What I have noticed in many of the parenting magazines and parenting books is that they focus exclusively on how to raise a healthy baby. The parents’ well-being is usually in terms of the baby. You need to take care of yourself to take good care of the baby. Yeah, MaGreen and I are consumed by the desire to raise our baby well in a nontoxic environment. But I want to be vigilant about falling into patriarchal traps. Being stuck at home without the engagement and financial security of work can be bad for mothers. Working all the time and becoming emotionally distant isn’t great for partners either. I don’t want to be trapped into the male-breadwinner, female-caregiver model. And I don't want to be trapped in the relentless life of the two-income, baby-raised-by-a-nanny-from-Panama-whose-own-children-are-growing-up-without-a-mother model either. I have hope, but I'm not sure what we will do.

3 comments:

Laura said...

Raj, you totally rock my world. This is an awesome post.

cake said...

i'd like to have more discussions about these issues. when we talk about women being kept out of the workforce (in order to stay home and raise kids, for instance), shouldn't we also be questioning what the workforce really is? since i became pregnant, and even more so, now that Cosmo is here in my life full time, i can't think of anything that is more important than caring for him. i do not want to turn over the care of him to someone else. it makes no sense to me. this is the most important project of my life. this is the way in which i, as a feminist, as a peace activist, as an enviromentalist...as a person who cares about social justice and human rights...this is the way in which i can make the biggest impact on the world...or at least it is a very important way, and it deserves my attention. raising a person who knows how to love and who can be sensitve, caring and care-ful...i think this is very improtant work. this world is full of fucked up people, and we get that way from our childhood experiences. now, i am not blaming mothers for the state of the world, but i am blaming a society that does not value the care of children, and the kind of attention that they require, especially in the early years.

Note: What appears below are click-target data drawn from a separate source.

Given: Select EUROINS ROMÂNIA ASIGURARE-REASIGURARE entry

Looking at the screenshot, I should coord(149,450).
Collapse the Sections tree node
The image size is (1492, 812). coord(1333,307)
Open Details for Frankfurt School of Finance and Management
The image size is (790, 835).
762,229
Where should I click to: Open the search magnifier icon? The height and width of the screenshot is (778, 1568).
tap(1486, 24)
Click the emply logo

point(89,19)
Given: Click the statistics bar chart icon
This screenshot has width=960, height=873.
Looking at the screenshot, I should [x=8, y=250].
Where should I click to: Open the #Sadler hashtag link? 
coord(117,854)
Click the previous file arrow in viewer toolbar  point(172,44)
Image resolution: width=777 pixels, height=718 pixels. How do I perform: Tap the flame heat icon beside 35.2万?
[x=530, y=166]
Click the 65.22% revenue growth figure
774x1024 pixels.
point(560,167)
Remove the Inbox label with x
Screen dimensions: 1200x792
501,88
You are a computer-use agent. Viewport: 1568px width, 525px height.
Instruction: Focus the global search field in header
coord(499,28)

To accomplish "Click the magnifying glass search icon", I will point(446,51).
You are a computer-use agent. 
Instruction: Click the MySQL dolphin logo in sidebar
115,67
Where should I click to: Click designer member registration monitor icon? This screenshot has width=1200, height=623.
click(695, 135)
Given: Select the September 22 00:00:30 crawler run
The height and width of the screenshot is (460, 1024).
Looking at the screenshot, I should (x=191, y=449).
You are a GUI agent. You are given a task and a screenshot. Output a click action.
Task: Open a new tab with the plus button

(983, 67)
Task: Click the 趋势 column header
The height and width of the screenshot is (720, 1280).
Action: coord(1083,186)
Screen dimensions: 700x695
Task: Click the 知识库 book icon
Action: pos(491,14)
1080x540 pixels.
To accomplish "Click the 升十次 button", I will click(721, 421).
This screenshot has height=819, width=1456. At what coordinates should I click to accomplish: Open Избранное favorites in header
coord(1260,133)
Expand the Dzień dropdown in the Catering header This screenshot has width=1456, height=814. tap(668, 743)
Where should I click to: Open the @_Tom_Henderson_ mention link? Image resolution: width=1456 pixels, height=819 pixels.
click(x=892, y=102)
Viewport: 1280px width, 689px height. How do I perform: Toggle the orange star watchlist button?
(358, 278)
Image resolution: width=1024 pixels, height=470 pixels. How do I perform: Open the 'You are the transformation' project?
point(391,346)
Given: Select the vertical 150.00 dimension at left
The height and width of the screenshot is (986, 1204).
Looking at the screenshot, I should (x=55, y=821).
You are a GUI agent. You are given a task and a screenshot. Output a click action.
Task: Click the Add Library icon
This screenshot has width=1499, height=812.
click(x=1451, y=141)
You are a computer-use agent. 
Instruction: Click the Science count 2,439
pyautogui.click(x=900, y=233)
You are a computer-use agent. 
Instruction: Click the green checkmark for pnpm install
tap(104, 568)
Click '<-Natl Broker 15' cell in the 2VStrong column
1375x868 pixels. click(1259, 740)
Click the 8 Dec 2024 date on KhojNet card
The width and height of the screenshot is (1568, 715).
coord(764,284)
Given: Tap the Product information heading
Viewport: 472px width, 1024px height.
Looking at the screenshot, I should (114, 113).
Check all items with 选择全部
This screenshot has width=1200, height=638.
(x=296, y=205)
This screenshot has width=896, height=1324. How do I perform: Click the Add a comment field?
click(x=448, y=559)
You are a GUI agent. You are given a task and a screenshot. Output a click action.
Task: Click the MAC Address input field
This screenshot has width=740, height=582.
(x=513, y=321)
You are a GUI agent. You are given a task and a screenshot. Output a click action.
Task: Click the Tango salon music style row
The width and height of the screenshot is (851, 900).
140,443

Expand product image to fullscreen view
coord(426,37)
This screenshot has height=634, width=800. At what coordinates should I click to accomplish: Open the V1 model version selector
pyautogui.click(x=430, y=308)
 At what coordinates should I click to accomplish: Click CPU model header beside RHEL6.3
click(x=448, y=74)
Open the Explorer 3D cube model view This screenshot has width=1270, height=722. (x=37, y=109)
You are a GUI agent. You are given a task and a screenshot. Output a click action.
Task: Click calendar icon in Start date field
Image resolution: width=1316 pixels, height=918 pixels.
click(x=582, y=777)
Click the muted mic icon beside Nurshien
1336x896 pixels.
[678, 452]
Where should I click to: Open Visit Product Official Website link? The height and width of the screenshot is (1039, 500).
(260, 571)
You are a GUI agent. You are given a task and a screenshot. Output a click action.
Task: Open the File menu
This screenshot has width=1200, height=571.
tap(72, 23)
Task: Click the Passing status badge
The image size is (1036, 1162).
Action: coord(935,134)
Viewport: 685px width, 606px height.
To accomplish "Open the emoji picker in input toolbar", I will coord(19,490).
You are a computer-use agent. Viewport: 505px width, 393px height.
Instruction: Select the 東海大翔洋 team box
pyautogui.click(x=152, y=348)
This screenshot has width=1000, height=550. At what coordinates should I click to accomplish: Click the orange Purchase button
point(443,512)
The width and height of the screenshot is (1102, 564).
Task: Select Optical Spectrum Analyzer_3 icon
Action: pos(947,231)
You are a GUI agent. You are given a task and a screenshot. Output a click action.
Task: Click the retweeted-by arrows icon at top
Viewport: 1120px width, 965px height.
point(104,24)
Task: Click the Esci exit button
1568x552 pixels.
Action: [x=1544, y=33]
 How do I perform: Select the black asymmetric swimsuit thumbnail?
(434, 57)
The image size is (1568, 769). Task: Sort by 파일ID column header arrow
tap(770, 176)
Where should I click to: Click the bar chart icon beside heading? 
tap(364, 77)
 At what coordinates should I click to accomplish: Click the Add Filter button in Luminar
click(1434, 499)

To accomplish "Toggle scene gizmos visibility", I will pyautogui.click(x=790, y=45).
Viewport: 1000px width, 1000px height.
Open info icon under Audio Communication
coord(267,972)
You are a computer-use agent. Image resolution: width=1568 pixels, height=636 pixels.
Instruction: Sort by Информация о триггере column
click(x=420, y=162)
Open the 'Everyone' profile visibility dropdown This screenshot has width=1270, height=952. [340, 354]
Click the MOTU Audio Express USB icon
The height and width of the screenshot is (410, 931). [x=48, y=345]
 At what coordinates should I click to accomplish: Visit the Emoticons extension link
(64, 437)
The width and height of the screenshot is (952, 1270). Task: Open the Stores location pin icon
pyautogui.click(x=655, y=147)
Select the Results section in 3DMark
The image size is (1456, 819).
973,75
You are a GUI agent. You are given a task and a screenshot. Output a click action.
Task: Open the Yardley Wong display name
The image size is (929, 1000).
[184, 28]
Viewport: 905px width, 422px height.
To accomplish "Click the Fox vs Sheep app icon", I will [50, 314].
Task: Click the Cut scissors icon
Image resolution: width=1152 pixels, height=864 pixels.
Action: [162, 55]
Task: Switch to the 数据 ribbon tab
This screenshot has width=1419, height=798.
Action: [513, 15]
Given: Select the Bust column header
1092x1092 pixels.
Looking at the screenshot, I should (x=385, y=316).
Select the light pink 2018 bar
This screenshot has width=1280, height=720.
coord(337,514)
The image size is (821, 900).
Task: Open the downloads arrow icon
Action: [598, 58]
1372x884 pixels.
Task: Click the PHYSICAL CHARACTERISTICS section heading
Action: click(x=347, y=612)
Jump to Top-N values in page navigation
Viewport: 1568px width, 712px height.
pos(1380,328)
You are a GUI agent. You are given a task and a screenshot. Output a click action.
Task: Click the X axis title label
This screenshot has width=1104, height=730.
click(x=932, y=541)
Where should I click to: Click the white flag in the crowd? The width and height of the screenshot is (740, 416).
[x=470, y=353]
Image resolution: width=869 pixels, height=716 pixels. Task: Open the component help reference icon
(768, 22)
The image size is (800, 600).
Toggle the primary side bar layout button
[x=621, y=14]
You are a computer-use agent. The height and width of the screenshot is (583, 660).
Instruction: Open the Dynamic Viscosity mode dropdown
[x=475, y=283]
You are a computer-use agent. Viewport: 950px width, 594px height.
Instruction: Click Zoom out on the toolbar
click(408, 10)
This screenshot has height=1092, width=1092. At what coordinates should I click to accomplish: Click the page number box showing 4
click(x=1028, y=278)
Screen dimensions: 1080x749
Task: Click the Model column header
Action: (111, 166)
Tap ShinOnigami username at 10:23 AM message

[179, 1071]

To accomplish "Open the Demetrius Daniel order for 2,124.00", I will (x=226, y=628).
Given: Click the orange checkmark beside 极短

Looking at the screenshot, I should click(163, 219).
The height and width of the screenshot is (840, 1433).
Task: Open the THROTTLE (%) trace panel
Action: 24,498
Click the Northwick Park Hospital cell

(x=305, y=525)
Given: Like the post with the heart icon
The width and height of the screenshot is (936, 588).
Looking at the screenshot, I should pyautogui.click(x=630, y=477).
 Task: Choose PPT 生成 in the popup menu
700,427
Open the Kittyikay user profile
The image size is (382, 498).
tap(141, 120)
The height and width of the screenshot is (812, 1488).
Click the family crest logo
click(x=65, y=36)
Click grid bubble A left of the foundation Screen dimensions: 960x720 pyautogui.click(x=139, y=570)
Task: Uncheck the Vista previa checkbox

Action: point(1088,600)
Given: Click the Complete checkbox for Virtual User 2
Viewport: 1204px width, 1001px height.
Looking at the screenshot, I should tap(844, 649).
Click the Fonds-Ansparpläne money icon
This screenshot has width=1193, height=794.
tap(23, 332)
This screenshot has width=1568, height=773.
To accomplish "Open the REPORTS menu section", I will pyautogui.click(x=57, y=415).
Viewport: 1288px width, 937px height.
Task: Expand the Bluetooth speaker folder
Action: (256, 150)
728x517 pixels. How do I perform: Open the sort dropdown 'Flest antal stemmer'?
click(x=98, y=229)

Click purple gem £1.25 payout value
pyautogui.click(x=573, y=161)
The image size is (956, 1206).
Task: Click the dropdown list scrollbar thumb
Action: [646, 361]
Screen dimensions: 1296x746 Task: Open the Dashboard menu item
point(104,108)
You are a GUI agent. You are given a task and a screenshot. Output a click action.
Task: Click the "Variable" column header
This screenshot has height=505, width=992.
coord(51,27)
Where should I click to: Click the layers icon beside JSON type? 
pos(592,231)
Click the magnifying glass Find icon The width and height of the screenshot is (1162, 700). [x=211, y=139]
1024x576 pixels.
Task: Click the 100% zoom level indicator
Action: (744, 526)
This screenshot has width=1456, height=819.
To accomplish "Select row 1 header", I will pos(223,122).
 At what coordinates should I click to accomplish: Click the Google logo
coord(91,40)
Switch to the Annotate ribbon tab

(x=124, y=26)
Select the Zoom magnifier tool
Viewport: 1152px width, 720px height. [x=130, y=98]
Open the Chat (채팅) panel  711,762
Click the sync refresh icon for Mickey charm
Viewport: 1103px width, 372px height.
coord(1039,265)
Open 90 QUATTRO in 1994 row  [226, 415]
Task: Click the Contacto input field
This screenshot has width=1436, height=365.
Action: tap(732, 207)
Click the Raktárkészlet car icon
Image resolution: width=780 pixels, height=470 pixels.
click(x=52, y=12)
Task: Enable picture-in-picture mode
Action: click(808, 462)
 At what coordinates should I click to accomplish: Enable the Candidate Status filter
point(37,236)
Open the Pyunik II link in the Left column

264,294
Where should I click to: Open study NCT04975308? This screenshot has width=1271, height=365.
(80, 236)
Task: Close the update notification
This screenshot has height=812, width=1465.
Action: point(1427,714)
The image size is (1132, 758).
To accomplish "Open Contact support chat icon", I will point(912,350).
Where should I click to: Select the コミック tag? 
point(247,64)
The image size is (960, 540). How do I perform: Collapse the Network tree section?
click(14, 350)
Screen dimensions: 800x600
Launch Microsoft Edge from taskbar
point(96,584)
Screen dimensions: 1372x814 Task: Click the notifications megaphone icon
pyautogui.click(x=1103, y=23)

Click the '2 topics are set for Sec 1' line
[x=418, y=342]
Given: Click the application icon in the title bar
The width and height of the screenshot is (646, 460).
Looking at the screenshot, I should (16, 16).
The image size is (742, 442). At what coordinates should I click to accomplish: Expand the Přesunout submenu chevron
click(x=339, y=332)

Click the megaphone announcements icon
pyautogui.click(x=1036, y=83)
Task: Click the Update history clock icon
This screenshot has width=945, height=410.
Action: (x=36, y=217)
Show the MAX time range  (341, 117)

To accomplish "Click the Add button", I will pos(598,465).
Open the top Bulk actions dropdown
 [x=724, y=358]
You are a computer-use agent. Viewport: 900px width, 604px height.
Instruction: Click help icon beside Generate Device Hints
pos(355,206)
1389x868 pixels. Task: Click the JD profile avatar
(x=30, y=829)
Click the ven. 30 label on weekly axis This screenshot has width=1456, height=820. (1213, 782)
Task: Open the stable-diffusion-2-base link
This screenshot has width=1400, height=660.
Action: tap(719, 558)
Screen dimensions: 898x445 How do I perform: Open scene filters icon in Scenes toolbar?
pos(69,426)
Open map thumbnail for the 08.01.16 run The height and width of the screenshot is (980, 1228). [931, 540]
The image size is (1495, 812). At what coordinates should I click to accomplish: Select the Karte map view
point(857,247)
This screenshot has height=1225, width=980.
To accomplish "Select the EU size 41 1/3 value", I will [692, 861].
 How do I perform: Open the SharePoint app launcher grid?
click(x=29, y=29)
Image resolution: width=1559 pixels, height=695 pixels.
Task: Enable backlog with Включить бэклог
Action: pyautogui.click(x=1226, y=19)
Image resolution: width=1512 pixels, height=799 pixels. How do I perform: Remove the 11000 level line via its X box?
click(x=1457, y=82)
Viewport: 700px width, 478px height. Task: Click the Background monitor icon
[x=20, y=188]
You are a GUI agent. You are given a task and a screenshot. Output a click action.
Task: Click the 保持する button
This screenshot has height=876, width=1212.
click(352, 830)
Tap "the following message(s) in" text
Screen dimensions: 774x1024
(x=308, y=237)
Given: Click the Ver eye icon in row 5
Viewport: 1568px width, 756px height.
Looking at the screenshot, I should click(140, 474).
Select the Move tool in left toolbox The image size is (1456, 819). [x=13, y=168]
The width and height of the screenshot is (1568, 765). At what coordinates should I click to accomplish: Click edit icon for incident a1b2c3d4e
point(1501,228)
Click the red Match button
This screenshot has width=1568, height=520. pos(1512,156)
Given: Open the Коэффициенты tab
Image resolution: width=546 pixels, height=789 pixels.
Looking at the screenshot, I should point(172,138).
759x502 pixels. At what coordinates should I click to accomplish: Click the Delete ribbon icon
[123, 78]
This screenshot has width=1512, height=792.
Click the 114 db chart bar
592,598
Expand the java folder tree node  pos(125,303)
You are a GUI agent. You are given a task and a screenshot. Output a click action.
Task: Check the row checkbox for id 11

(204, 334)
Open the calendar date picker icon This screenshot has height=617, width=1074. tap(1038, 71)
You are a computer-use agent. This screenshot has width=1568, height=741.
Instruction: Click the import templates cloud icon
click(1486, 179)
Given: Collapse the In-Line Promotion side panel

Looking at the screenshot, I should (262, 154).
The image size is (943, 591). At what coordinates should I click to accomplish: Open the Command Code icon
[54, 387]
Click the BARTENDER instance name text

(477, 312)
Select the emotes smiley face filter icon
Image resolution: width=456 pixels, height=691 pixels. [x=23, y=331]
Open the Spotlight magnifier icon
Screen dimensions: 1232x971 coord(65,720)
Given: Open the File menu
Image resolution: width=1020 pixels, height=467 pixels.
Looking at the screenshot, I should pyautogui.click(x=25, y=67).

I personally want to raise my child, i do not want him to be raised by other people. furthermore, i cannot afford to pay other people to raise my child. however, i also cannot afford to stay home and raise my child. so what am i supposed to do, as a single mother? i have education, i can get a better paying job so that i can afford childcare...but what is the cost of that choice, really? more than likely the job will be more demanding and stressful, and will affect our relationship significantly. Plus, Cosmo will be spending most of his day with other people. I don't want this.

i am looking for a way to earn enough money doing something that does not require me to put cosmo in the care of other people. stay-at-home-mothering is something i used to scoff at as a radical feminist. my how things change. i resent the fact that none of the choices available to most working class women or poor women make sense for our lives.

and yet, in so many ways, i am so privileged...
ok. that is my rant.
thanks for raising these important issues.

GreenDaddy said...

Thanks "Cake" for your rant. One of the most prominent feminist economists who works on the issue of childcare is Nancy Folbre. I haven't read all of her work closely yet, but one of the areas she writes about is the valuation of the work of raising children, which is usually done by women. She has a book called The Invisible Hand, which reviews and contributes to the literature on how the economy as measured by the GDP is basically underwritten by the free labor of women raising children. As you pointed out, it's not just the economy but our whole social structure that is built by unpaid parenting. Once that is acknowledged, the question of what to do isn't clear.